Anne Frank : un journal intime réécrit et censuré
Le 12 juin 1942, une jeune écolière juive d’Amsterdam reçoit un carnet vierge à l’occasion de son treizième anniversaire. En proie à la menace des rafles nazies, elle et sa famille se réfugient peu après dans l’«Annexe», un espace confiné où Anne Frank consigne ses pensées, ses rêves et ses secrets. Ses derniers écrits, datés du 1er août 1944, témoignent de son quotidien avant d’être arrêtée par la Gestapo trois jours plus tard, pour succomber au typhus au camp de concentration de Bergen-Belsen en mars 1945. À son retour à Amsterdam en juin 1945, Otto Frank, le père d’Anne, découvre des écrits de sa fille qu’il décide de préparer pour publication dans un contexte délicat, rapporte TopTribune.
Otto Frank opère des coupes significatives dans le texte d’Anne, amendant notamment les passages où elle exprime des jugements durs envers des camarades et sa mère, Edith, avec qui elle avait une relation conflictuelle. Certains passages évoquant sa sexualité et son développement personnel sont également omis de la version publiée en 1947 sous le titre Het Achterhuis.
Avant de condamner ces coupes comme de la censure, il est crucial de noter qu’Anne a elle-même adouci certains de ses propos. En 1944, au printemps, le gouvernement néerlandais en exil lance un appel à conserver les écrits qui éclaireront les «années noires». Aspirant à devenir écrivaine, Anne révisera son journal et choisira de supprimer des passages jugés trop explicites ou intimes.
Une version édulcorée
Les révisions introduites par Otto Frank comprennent l’élimination de critiques explicites et de réflexions personnelles. Les réflexions sur sa puberté, bien que pleines d’authenticité, sont également expurgées. Par exemple, un passage où elle évoque sa découverte de son corps et ses émotions face à son développement physique disparaît de la version définitive. Ces choix sont souvent justifiés par Otto Frank en pensant protéger l’héritage et la puissance du témoignage d’Anne.

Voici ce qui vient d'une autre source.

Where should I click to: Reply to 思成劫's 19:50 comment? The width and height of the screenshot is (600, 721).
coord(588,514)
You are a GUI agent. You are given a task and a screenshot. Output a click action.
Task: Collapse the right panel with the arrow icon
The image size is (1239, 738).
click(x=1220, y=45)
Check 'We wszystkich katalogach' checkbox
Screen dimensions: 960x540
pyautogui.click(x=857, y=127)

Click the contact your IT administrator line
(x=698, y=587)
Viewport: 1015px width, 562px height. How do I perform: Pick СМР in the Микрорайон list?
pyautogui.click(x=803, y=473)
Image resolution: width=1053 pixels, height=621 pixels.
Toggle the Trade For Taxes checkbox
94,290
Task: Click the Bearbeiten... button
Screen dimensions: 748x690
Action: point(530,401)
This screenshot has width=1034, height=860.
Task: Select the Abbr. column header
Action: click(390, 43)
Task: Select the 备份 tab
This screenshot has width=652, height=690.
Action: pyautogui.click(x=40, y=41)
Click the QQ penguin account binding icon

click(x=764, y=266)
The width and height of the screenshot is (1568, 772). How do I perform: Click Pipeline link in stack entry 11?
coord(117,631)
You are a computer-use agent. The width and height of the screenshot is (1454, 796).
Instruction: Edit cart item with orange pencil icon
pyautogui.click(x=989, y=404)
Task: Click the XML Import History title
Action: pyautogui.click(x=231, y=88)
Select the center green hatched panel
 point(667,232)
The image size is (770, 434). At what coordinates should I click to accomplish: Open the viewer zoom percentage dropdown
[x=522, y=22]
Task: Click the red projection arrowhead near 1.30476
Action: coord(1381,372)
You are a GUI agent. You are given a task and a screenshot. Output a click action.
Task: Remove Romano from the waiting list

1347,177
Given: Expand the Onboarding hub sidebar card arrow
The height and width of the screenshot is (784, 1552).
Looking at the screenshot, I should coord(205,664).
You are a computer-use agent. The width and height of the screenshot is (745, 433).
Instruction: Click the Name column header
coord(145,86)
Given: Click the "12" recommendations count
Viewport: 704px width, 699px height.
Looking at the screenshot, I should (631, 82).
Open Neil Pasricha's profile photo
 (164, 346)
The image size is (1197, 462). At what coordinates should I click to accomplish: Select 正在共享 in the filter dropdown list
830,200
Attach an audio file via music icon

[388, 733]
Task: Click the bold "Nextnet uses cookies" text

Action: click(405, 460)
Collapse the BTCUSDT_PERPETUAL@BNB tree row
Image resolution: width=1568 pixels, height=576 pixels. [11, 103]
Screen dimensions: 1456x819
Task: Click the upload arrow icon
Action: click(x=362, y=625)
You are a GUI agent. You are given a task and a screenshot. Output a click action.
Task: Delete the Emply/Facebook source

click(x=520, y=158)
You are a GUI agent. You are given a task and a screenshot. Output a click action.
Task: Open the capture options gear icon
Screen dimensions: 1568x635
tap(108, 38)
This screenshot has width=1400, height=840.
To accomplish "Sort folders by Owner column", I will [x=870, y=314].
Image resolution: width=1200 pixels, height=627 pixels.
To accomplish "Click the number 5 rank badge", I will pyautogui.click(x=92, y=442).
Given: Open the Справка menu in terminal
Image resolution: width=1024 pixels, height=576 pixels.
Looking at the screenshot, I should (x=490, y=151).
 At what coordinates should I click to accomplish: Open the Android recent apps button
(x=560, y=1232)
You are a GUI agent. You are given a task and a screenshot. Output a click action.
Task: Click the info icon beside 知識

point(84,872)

Depuis la première publication, plusieurs versions du Journal d’Anne Frank ont été reconstituées, certaines adaptations, comme celles de Mirjam Pressler en 1991, sont considérées comme des références. Cependant, les controverses autour de la représentation de la sexualité d’Anne ont suscité des débats, s’opposant parfois à des tentatives d’interdiction aux États-Unis. De plus, ces différences de versions alimentent encore les théories du complot sur l’authenticité de son témoignage, qui a néanmoins été maintes fois prouvé.
Le réexamen récent du journal a révélé une Anne Frank humaine, remplie d’émotions complexes, semblable à de nombreux adolescents de son âge. Ce qui pourrait être un point de résonance pour le public contemporains, montrant que son témoignage, au-delà des horreurs de son époque, touche des expériences universelles d’adolescence et de recherche d’identité.
Anne Frank, consciente de sa vocation d’écrivain, écrivait dans son journal au début de son histoire : «C’est une sensation très étrange, pour quelqu’un dans mon genre, d’écrire un journal. Non seulement je n’ai jamais écrit, mais il me semble que plus tard, ni moi ni personne ne s’intéressera aux confidences d’une écolière de 13 ans.» Aujourd’hui, son œuvre est traduite dans plus de soixante-quinze langues à travers le monde, portant un message puissant sur l’humanité et la résistance.